Other key findings in Singapore revealed:
- When cybersecurity solutions defeat their purpose: While respondents in Singapore reported fewer incidents of data breaches in the current financial year compared to the previous, more than one-third (37 per cent) suffered losses of at least S$140,000 (US$100,000) due to data breaches. With such financial impact to organisations, it is unsurprising that 58 per cent of respondents reported an increase in their cybersecurity budget moving into the current financial year. Furthermore, 86 per cent of respondents also indicated they have a dedicated IT security department or team.
- Despite dedicated financial and human resources, many respondents acknowledged their inability to keep up with evolving cybersecurity solutions (45 per cent) as a primary barrier to ensuring cybersecurity in their organisations. For most, cracking cyberthreats remains a complex undertaking, even as advanced cybersecurity solutions become more readily available in the Asia-Pacific region.

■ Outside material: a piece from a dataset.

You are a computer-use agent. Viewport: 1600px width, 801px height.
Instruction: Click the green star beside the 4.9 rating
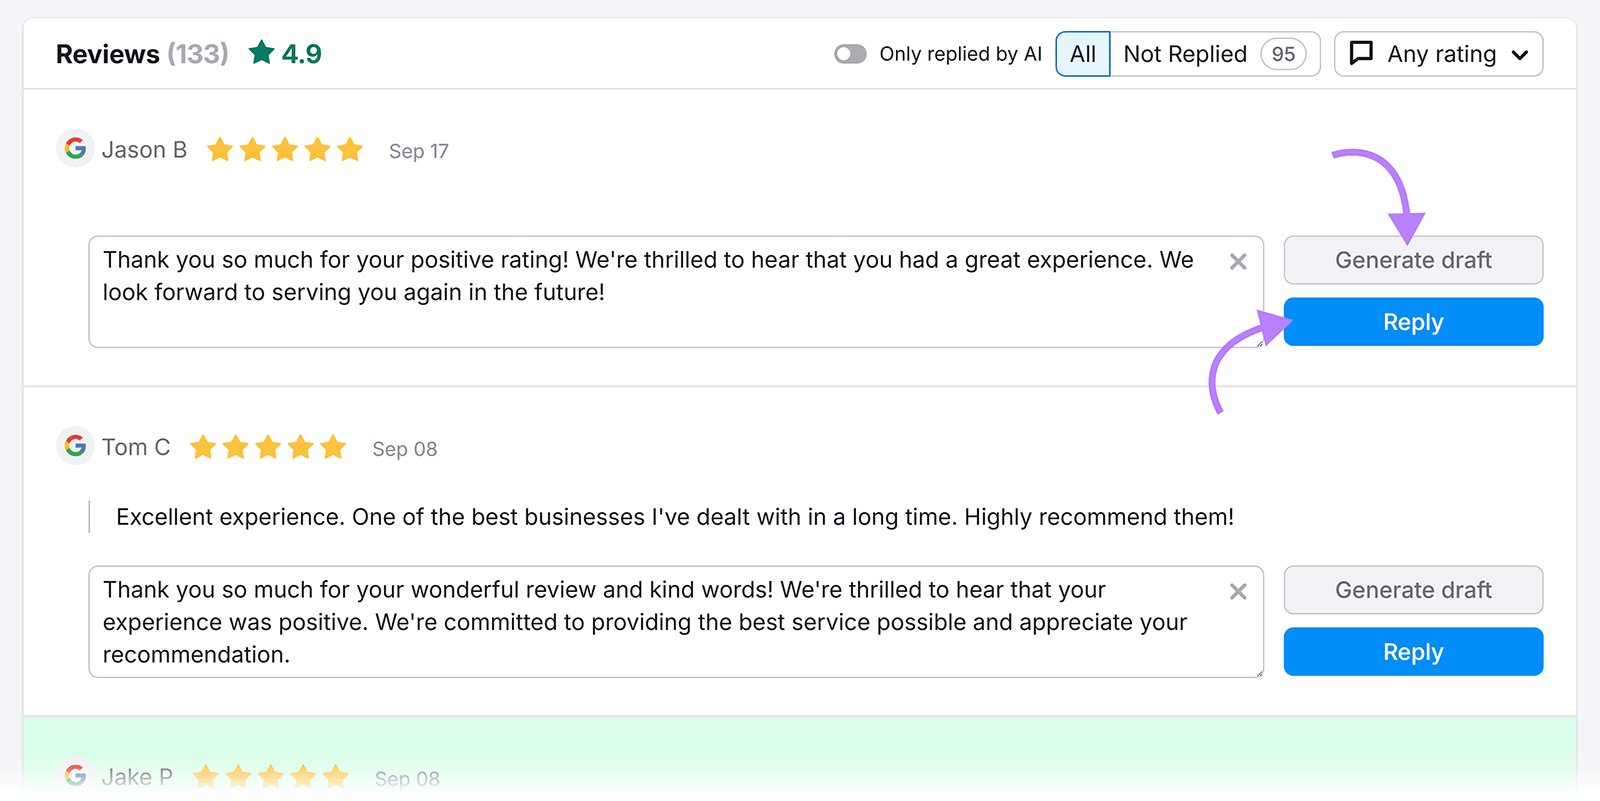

- There is a need to change the ‘working in silos’ mindset: Aside from the inability to assess which cybersecurity solutions to implement, close to half of respondents in Singapore appeared indifferent about which cybersecurity approach to take. When asked whether detect and respond strategy works better than prevention, 42 per cent of respondents felt neutral, potentially indicating a lack of clarity on how they should address cybersecurity.
- ‘A mindset shift is imminent for local businesses and professionals as cyberattacks become increasingly common in Singapore and around the world. They need to move away from thinking in silos, both within the organisation and the industry. Organisations will be better placed to mitigate internal and external threats by adopting a prevention-minded approach to cybersecurity.’
- Sean Duca, vice president and regional chief security officer for Asia-Pacific, Palo Alto Networks
- ‘The State of Cybersecurity in Asia-Pacific’ report features analysis, practical strategies and tips that can be implemented to help companies in Asia-Pacific keep up with rapidly evolving cybersecurity technologies.
Note to Editors
The survey was conducted amongst more than 500 business professionals in APAC, covering Australia, China, Hong Kong, India and Singapore markets.